- Xanağa
- Coordinates: 38°55′N 45°56′E﻿ / ﻿38.917°N 45.933°E
- Country: Azerbaijan
- Autonomous republic: Nakhchivan
- District: Ordubad
- Municipality: Vənənd

Population (2005)^{[citation needed]}
- • Total: 665
- Time zone: UTC+4 (AZT)

= Xanağa =

Xanağa (also Khanagha, known as Çapayevka until 2000) is a municipality and village in the Ordubad District of Nakhchivan, Azerbaijan. It is located near the Ordubad-Vanand highway, 14 km in the north-west from the district center, on the left bank of the Araz River. Its population is busy with gardening, farming and animal husbandry. There are secondary school, club, library and a medical center in the village. It has a population of 665. It forms part of the municipality of Vənənd.

==Etymology==
The name of the village is most likely related with the sanctuary (Khaneghah) in its territory.
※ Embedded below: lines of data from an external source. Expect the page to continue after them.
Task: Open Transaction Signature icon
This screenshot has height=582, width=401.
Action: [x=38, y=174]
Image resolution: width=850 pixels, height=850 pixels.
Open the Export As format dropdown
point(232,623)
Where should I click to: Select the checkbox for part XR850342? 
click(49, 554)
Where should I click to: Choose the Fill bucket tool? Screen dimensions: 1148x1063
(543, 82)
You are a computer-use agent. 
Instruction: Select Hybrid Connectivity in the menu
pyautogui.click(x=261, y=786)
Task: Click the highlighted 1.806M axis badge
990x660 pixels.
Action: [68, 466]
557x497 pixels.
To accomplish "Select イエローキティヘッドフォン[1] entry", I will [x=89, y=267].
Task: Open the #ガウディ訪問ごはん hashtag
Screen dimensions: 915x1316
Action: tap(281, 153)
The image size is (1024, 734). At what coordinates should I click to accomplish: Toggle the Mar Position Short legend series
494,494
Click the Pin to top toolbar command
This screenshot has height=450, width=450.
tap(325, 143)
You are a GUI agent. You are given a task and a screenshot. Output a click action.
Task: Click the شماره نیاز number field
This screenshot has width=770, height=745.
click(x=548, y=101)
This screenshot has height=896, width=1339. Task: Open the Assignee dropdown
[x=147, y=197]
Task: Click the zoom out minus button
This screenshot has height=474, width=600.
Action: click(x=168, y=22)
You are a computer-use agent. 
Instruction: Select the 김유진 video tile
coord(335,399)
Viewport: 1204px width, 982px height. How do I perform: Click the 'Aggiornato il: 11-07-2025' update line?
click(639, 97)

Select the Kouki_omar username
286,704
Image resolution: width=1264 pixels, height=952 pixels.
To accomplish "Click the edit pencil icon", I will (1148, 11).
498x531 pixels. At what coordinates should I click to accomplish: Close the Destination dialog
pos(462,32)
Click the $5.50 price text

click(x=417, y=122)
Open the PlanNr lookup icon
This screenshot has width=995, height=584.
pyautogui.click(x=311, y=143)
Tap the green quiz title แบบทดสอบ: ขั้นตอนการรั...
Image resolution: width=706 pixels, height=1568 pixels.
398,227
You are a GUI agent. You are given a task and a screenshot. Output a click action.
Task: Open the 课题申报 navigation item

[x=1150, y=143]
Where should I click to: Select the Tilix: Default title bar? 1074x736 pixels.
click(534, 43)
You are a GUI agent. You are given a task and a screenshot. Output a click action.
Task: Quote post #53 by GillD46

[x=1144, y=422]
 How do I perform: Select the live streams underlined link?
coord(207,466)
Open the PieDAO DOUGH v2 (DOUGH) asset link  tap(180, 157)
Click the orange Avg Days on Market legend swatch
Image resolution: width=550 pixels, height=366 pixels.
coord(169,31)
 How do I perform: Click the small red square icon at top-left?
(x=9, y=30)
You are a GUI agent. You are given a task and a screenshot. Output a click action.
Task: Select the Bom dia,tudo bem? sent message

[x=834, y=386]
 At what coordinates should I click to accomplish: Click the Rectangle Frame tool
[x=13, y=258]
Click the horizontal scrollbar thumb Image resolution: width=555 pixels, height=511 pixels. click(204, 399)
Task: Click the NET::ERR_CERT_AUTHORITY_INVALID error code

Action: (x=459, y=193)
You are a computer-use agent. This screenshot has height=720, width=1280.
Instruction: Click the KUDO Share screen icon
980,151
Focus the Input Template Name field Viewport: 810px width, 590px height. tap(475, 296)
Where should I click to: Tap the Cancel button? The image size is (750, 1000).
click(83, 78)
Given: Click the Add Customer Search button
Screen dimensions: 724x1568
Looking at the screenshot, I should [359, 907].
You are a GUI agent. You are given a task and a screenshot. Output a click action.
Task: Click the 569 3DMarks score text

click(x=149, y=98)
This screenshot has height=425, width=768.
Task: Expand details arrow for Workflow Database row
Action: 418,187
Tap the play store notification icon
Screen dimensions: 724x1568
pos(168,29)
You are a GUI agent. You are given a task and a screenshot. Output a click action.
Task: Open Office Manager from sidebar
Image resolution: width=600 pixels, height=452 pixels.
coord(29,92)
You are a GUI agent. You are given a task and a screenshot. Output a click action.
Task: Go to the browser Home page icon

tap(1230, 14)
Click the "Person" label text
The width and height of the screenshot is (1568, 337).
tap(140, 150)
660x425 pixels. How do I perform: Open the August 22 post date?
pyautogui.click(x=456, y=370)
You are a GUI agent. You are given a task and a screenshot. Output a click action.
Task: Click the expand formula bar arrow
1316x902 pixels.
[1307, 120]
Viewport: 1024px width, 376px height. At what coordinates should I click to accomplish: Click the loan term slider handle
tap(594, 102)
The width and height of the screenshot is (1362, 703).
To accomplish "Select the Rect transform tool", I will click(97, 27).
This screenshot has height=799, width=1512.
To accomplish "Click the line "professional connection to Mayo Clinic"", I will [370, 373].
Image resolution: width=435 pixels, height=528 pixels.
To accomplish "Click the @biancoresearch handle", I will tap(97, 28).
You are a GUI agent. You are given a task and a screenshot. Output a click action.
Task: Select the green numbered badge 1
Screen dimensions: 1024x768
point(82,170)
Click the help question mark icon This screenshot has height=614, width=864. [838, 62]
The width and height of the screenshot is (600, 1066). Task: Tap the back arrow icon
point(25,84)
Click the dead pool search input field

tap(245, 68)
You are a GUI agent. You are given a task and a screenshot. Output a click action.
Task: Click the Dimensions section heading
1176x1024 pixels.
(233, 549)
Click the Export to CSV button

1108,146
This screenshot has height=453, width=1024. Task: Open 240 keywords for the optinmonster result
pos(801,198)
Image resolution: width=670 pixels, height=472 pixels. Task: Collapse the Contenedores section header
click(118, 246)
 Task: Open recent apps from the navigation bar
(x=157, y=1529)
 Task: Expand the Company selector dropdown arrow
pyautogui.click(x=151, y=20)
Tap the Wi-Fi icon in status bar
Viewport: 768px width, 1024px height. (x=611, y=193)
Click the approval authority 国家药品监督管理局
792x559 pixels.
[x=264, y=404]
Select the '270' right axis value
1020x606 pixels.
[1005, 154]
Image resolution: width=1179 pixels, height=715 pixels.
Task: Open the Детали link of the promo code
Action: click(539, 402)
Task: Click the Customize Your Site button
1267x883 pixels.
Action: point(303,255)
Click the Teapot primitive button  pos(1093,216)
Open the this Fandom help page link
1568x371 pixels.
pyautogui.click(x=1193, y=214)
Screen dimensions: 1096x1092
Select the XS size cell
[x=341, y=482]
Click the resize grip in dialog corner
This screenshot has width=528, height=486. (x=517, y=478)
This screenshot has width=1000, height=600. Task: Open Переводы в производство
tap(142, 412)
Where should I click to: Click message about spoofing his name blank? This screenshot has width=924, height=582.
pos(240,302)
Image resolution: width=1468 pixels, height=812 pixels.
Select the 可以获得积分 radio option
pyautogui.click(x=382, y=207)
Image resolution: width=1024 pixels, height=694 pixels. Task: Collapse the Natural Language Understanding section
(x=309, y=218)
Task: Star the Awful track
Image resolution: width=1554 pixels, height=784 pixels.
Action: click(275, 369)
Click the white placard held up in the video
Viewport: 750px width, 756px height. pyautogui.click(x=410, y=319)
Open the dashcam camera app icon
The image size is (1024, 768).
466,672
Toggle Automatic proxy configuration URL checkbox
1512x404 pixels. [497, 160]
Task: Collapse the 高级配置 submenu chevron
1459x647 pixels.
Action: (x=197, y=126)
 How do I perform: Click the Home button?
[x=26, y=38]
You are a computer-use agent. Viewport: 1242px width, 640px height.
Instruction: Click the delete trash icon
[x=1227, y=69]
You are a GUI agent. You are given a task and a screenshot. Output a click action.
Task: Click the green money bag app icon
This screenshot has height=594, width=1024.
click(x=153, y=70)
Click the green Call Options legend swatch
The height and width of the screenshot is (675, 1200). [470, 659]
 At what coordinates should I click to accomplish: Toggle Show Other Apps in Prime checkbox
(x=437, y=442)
Generally, Khanegahs is in the meaning of "place of dervishes", were built on the sacred places.

==Khanagha Piri==
Khanagha Piri - Sanctuary in the Khanagha village of Ordubad region. It consists of the building of two-rooms on the north side of the village. There is a grave in the center of the big room which is covered with the black coating. Over of the grave built with stones in height of about 20 sm. At the right and left side of the window on the south wall of the sanctuary, about 1 m height in the two alcoves was laid the gravestones from the greenish stone. At the right side, in the inscription in Arabic of the gravestone (70х40 sm) was engraved the Quran verse, deceased's name and date of death: "This is the grave of the late Syed Tahir son of the Syed Ali. At the date of seven hundred and seven" (in 1308). At the left side, on the gravestone (59х37 sm) on the 7-line inscription in Arabic was indicated that this is the grave of Sheikh Islam son of the Sheikh Nureddin. From the gravestones it becomes clear that the grave which built and plastered in fact at the past it has consisted from the two graves. Russian scientist V. M. Sısoyev (in 1926) has confirmed the information about existence of the two graves in 20 cm away from each other, in the size of 3,25х1,25 m in large room of the sanctuary. It allows to be supposed that in the past, there was Khaneghah (place for dervishes) which belonged to one of the Sufi sects in place of this sanctuary.